** Task description **
Tally the lines of the records below that include the word "computer", and write down only that tally.

** Records provided **
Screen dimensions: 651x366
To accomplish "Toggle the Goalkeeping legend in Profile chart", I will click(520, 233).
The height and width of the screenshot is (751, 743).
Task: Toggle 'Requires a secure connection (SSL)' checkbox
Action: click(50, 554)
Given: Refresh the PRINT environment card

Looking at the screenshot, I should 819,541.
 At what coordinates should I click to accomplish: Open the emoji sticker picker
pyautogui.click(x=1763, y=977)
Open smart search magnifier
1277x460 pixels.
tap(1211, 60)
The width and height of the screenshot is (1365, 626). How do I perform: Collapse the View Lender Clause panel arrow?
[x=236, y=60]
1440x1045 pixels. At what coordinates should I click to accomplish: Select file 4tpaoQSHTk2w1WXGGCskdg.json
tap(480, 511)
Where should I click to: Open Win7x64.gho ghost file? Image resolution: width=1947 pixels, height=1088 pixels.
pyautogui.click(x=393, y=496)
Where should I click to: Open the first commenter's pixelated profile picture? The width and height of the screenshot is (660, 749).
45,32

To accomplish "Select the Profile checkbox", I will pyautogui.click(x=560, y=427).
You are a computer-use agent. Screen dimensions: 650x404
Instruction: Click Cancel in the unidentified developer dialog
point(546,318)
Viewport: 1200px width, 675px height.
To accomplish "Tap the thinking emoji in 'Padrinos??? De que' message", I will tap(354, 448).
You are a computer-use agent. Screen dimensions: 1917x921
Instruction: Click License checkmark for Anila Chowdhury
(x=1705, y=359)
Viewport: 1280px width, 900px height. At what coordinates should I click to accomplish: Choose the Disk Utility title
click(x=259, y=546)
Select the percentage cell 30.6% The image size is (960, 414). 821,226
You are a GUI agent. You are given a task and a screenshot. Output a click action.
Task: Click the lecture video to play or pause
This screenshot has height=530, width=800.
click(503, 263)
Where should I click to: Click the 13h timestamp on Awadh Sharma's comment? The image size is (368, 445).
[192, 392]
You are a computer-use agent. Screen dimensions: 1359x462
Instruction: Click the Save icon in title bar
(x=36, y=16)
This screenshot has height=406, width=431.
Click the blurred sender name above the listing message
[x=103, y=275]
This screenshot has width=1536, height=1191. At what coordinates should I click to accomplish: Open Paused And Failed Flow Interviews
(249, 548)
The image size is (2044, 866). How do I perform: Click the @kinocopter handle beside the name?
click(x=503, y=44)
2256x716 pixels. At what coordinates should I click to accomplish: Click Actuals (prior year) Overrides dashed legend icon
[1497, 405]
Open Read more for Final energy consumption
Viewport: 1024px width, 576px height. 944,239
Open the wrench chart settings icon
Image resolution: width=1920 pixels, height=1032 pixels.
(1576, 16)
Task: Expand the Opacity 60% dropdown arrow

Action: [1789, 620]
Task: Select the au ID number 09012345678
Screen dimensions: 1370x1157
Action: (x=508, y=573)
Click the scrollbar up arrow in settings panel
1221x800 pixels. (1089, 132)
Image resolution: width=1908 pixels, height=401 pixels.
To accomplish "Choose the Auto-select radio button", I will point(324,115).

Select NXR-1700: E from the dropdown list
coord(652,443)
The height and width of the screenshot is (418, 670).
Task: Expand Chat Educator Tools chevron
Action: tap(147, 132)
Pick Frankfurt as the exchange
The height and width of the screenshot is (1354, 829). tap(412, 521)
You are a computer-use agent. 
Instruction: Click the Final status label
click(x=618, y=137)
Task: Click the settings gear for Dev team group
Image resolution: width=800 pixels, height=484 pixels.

** Solution to the problem **
4